Guilherme C. Delgado

A controvérsia em torno da terra indígena
– o marco temporal- e suas implicações atuais

Dois fatos significativos se revelaram no final do mês de setembro, que contraditoriamente repõem a controvérsia título deste artigo, a partir das instituições de Estado.

De um lado, concluiu-se em 21/09/2023, depois de vários anos de julgamento, a apreciação da tese do ‘marco temporal’ sobre os direitos indígenas às terras tradicionalmente ocupadas, com a afirmação do STF pela larga maioria de 9×2 – da plenitude de vigência do Art. 231 da Constituição Federal (sobre os direitos originários sobre terras indígenas). Essa decisão interpreta esses direitos como integrantes das garantias fundamentais da CF de 1988 (Art. 5º) aplicadas às populações indígenas. Esta é a tese vitoriosa do Relator (Edson Fachin), que em longo e profundo voto (109 páginas- disponível na internet) remove quaisquer pretensões de estabelecer data restritiva específica (ex: 5/10/1988 – data de promulgação da CF de 1988), como critério de comprovação do direito à posse das terras tradicionalmente ocupadas pelos povos originários. Ao contrário da restrição, prevalece a conceituação de direito do Art. 231 da CF sobre as “terras tradicionalmente ocupadas” (Art. 231, parágrafo 1º) como espaço territorial imprescindível à própria sobrevivência das comunidades indígenas, da sua organização social, costumes, línguas, crenças e tradições, sem o que desapareceria o próprio direito à vida das pessoas, abrindo caminho aos etnocídios antigos e novos, a exemplo do que se presenciou muito recentemente na terra Yanomami.

De outro lado, em sentido diametralmente oposto, o Senado Federal aprova em 27/09/2023, seis dias depois da decisão do STF, Projeto de Lei de n. 2.903/2023, copiado integralmente da Câmara Federal; que estabelece o marco temporal em 05/10/1988 para reconhecimento do direito de posse às populações originárias sobre suas terras, desde que essas comunidades comprovem que lá estavam na data aprazada. Mas o referido Projeto não retrocede apenas neste aspecto, retrocede no usufruto exclusivo das terras indígenas, retrocede na própria reversão e redestinação das terras indígenas a outros destinatários; retrocede  a uma espécie de liberação geral à exploração econômica  dos territórios, tudo isto na contramão do Art. 231 da CF e obviamente da decisão recente do STF, que interpreta os direitos territoriais do Art. 231 no patamar das cláusulas pétreas da CF.
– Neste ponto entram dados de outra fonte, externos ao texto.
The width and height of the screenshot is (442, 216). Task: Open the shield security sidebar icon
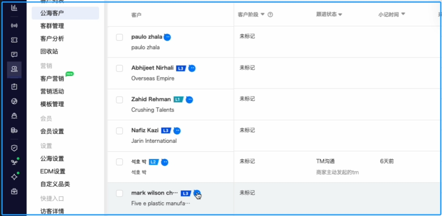14,148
Acresce ainda lembrar, que na mesma semana em que o Senado Federal aprova o Projeto 2.903/2023, a Câmara Federal protocola uma nova PEC (Projeto de Emenda Constitucional), com o número mínimo de assinatura requerido (175 deputados),  com texto original que estabelece poderes excepcionais ao Congresso Nacional para invalidar decisões do STF, na contramão dos limites constitucionais do próprio Poder Legislativo e obviamente atropelando as funções do STF como Tribunal Constitucional.

Temos postas duas hipóteses sobre essa controvérsia de decisões protagonizadas pelo Congresso Nacional e Poder Judiciário: está aberta uma temporada de crise institucional entre Poderes; ou mais propriamente operam-se  jogos de cena, na linha do “criar dificuldades para obter facilidades’, sendo o destinatário imediato das facilidades requeridas – o Chefe do Poder Executivo e Presidente da República, a quem compete sancionar ou vetar total ou parcialmente o Projeto de Lei  aprovado pelo Congresso (2903/2023), em rota óbvia de colisão com o STF.

Independente da expressão que se venha adotar para a situação criada – crise ou farsa institucional, as consequências em quaisquer dos casos são graves. Vale aqui lembrar, que no caso específico do marco temporal, o PL finalmente aprovado e remetido à Presidência da República, recebeu larga margem de votos em ambas as Casas do Congresso, que tecnicamente poderiam derrubar eventuais vetos presidenciais. O veto presidencial para ser derrubado requer maioria absoluta dos membros da Câmara e do Senado Federal.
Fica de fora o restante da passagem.